One of the places I was looking forward to visiting on our trip to the Big Island was Kuleana Rum Shack. Since discovering their most excellent rum products back in 2021 (when they were one of the sponsors at our annual Ohana charity luau), I wanted to both see if what the distillery was up to, and try the Rum Shack (which is their restaurant and tasting room).
The name Kuleana Rum Shack gives the impression of a, well, shack, and on the Big Island that’s not completely outside the realm of expectations… but they are actually located in Wakoloa Village in the Queens’ MarketPlace, a large outdoor shopping mall. It’s actually quite a nice indoor/outdoor dining area and sampling bar, with roll-up doors that allow the indoor and outdoor dining areas to be combined in a very pleasant and airy patio.
We arrived during their daily happy hour, which in addition to having a good number of cocktails featuring their flagship rum lineup, it also had a lot of nice Hawaiian-style appetizers, including some lumpia. The version they’ve got at Kuleana are made with dried and salt-cured brisket and swiss, served up with a house-made kimchi and Thousand Island dressing. These were particularly good as a happy special: good, crisp rolls, a nice salted interior, and with the kimchi and Thousand Island dressing, this made for something akin to a Detroit-area corned-beef egg-roll (yes, that’s a real thing).

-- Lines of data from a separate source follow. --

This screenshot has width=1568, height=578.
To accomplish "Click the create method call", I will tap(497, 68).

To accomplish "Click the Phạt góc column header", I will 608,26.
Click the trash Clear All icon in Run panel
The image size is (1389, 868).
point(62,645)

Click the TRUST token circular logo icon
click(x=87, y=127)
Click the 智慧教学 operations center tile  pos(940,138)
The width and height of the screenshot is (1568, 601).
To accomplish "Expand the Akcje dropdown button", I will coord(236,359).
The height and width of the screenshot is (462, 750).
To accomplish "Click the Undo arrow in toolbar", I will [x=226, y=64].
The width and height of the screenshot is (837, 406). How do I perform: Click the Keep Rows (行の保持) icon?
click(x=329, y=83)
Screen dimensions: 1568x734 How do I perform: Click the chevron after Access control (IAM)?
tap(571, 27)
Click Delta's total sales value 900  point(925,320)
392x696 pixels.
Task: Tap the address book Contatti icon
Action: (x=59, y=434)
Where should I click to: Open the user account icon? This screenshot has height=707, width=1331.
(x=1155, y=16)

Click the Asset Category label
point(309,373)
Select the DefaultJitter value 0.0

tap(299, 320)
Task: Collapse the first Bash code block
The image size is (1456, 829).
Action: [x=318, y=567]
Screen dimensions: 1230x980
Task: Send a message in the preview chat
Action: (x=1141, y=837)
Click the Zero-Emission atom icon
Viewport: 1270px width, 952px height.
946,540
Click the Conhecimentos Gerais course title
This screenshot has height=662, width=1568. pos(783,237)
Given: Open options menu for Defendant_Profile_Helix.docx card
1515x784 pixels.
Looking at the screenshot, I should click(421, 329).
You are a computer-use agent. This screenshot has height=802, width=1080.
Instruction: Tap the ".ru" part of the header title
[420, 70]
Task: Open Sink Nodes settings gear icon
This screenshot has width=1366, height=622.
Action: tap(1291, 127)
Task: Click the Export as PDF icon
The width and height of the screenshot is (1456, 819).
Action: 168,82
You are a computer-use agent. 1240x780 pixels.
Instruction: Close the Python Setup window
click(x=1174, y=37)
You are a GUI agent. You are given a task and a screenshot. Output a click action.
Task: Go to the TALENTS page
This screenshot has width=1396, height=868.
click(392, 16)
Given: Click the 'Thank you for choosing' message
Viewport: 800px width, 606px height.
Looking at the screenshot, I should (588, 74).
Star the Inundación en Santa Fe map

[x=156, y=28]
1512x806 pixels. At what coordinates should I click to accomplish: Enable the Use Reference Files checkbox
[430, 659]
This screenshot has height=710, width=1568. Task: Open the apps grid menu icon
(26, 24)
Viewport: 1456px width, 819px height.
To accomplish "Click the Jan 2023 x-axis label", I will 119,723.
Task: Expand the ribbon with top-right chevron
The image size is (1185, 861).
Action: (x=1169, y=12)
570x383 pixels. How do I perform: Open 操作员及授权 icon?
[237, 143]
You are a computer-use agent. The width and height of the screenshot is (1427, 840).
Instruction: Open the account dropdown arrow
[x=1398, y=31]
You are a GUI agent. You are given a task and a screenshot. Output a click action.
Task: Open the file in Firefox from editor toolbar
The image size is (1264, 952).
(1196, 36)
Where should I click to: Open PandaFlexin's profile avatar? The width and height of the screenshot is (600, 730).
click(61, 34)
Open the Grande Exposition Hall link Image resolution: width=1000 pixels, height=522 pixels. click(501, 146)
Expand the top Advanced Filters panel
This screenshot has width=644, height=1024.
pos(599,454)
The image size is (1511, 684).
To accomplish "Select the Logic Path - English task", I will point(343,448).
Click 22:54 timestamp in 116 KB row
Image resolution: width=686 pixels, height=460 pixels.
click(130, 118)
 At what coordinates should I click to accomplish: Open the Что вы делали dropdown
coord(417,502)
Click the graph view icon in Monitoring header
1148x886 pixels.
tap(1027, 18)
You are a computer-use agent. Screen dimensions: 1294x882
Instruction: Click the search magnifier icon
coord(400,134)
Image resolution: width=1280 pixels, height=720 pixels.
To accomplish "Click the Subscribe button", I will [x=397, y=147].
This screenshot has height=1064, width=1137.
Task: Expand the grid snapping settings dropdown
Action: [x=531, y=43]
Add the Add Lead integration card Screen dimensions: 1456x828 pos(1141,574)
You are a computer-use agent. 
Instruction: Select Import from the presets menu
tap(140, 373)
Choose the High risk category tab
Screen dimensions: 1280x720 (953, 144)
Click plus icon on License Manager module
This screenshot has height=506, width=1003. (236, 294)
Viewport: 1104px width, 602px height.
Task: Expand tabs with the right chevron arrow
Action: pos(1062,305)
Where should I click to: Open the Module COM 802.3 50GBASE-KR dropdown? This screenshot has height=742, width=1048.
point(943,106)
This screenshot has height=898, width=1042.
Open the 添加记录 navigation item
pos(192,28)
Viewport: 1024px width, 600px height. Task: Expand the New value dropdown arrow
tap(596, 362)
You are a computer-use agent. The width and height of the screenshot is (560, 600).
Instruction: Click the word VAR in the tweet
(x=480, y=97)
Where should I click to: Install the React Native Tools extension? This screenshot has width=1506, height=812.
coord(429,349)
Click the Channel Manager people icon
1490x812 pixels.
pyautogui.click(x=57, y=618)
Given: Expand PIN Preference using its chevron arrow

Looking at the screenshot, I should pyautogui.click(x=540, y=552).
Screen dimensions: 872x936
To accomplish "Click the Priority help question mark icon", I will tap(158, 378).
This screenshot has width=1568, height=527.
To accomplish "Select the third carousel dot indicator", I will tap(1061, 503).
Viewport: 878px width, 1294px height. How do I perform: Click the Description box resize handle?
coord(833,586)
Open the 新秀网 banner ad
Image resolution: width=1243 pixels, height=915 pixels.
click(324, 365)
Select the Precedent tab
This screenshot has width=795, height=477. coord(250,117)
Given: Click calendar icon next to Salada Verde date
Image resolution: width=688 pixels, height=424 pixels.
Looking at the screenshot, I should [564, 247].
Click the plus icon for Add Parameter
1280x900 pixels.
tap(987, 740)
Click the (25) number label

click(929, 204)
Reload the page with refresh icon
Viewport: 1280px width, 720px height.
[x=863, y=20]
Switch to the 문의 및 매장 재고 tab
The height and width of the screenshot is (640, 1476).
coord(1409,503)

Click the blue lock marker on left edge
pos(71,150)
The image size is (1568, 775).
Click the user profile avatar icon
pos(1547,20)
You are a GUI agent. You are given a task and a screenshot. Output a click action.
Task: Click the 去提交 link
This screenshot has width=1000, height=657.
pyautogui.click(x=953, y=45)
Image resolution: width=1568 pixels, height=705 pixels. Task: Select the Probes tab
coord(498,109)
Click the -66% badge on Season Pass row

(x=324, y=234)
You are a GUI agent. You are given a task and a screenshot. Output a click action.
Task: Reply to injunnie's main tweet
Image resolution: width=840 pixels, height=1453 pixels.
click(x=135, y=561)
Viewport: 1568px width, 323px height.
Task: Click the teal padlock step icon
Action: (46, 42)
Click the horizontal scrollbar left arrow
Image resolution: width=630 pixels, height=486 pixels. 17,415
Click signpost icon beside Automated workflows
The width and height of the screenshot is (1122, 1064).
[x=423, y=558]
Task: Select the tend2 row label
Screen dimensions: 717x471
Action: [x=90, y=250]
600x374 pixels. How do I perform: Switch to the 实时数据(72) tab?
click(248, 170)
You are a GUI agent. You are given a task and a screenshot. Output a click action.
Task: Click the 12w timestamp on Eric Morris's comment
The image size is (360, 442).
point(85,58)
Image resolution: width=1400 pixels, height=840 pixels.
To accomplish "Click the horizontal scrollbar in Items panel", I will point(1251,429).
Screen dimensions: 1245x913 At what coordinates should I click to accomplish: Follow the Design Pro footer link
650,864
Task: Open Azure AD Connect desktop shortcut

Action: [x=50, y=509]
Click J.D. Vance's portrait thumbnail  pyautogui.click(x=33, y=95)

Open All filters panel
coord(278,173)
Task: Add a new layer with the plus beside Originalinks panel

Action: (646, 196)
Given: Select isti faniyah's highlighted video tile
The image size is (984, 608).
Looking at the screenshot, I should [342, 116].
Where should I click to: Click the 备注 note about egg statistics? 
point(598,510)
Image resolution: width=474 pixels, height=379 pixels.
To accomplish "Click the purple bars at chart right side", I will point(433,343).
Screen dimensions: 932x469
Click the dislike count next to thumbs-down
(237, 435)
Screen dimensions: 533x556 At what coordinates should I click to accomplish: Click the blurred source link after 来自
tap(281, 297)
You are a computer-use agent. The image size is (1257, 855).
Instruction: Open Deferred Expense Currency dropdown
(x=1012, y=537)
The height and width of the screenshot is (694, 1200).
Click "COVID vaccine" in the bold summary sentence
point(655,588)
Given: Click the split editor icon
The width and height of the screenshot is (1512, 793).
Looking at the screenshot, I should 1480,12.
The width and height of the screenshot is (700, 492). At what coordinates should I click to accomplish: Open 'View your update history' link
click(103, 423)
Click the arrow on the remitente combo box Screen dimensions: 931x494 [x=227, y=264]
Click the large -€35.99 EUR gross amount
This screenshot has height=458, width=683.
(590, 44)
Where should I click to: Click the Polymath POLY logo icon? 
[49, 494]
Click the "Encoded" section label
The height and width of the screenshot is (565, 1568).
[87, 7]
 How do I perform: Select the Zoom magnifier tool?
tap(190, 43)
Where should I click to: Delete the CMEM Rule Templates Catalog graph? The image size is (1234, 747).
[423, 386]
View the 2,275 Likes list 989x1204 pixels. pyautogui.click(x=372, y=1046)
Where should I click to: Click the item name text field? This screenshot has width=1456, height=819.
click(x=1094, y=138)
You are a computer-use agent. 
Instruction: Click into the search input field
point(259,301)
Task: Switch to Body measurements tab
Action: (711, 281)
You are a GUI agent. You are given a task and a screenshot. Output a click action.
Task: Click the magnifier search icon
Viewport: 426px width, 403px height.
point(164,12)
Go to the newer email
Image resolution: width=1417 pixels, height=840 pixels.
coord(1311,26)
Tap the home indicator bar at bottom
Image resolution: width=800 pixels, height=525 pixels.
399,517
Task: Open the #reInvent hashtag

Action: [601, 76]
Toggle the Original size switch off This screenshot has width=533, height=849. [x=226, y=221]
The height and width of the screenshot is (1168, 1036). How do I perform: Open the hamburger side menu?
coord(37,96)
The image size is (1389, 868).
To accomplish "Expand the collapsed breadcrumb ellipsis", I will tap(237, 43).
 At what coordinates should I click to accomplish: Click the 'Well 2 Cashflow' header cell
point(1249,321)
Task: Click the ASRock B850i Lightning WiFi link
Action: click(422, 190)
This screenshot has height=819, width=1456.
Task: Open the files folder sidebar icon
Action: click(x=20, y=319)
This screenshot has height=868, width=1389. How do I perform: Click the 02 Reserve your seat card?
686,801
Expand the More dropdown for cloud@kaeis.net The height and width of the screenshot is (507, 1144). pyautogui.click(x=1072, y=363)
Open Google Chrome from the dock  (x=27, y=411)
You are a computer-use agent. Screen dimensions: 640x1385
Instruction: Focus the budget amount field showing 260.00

As frequent readers of Offbeat Eats know, I’ve got a particular weakness for a classic “wedge salad”, so when I saw one offered at Kuleana, I couldn’t resist, and their version is quite nicely done: good fresh, crisp iceberg lettuce, nice juicy bits of local tomato, a good crumbled blue cheese and a dill ranch dressing… and instead of the usual bacon, they used a nice local variation on the concept: chopped pipikaula (basically a Hawaiian jerky: seasoned, dried, and chopped beef). Overall, a winner.
Carol and I had a bit of indecision, and ended up doing our typical splitting of two entrees to solve that issue. One of the regular items on their menu is a sesame-seared ahi, but on this visit they instead had some fresh mahi-mahi that they used instead. The end dish was essentially the same: a nice slab of high-grade mahi-mahi, seared and topped with furikaki, sesame wakame, and unagi butter, and served on wasabi aioli and white rice. Very flavorful fish, nicely prepared, and exactly the sort of dish I like for fish.
For our second shared entree, we went with a steak. In addition to the very large seafood industry, the Big Island has more than a little cattle ranching going on, so there is some high-quality local beef. In this case, the Pulehu Steak, a locally-sourced strip loin, with ali’i, crimini mushrooms, cracked peppercorn, with a demi-glace made from their Nanea rum. Served with roasted potatoes and more fresh asparagus, and this was a very flavorful and nicely-executed steak.
The cocktails at Kuleana are a star as well (in fact, one of the reasons we visited). They’ve got a nice collection of their own rums ranging from agricole to a dark, aged rum, and they do a good job coming up with a list of cocktails that feature their spirits. We started with Hilo Slings, a variant of the classic Singapore Sling, with St George Gin, Huihui rum, Benedictine, Cointreau, Cherry Liqueur, lime, pineapple, Angostura bitters, and soda. We then did their HI Punch, a variant of the classic “Ti Punch”, served up as a agricole rum, fresh cane juice, and mango sorbet (instead of the classic lime). Both were enjoyable, and did a great job showcasing their good rums.
Finally, it was time for dessert. Here, I was happy to see the Hawaiian classic of Portuguese origin: Malasadas. As detailed in our previous review of Leonard’s Bakery over on Oahu, these are basically little donuts, the classic version of these are filled… the version at Kuleana is instead served with dipping sauces of Lilikoi, Haupia, and Bananas Foster. Despite the unusual presentation, these were really nicely executed and flavorful.
I’d happily go back on a future trip to try more items at the Rum Shack. The rum itself, and their custom cocktails highlighting it, were top-quality, and the food was extremely enjoyable as well. It’s definitely one of the more interesting spots on the Kona coast.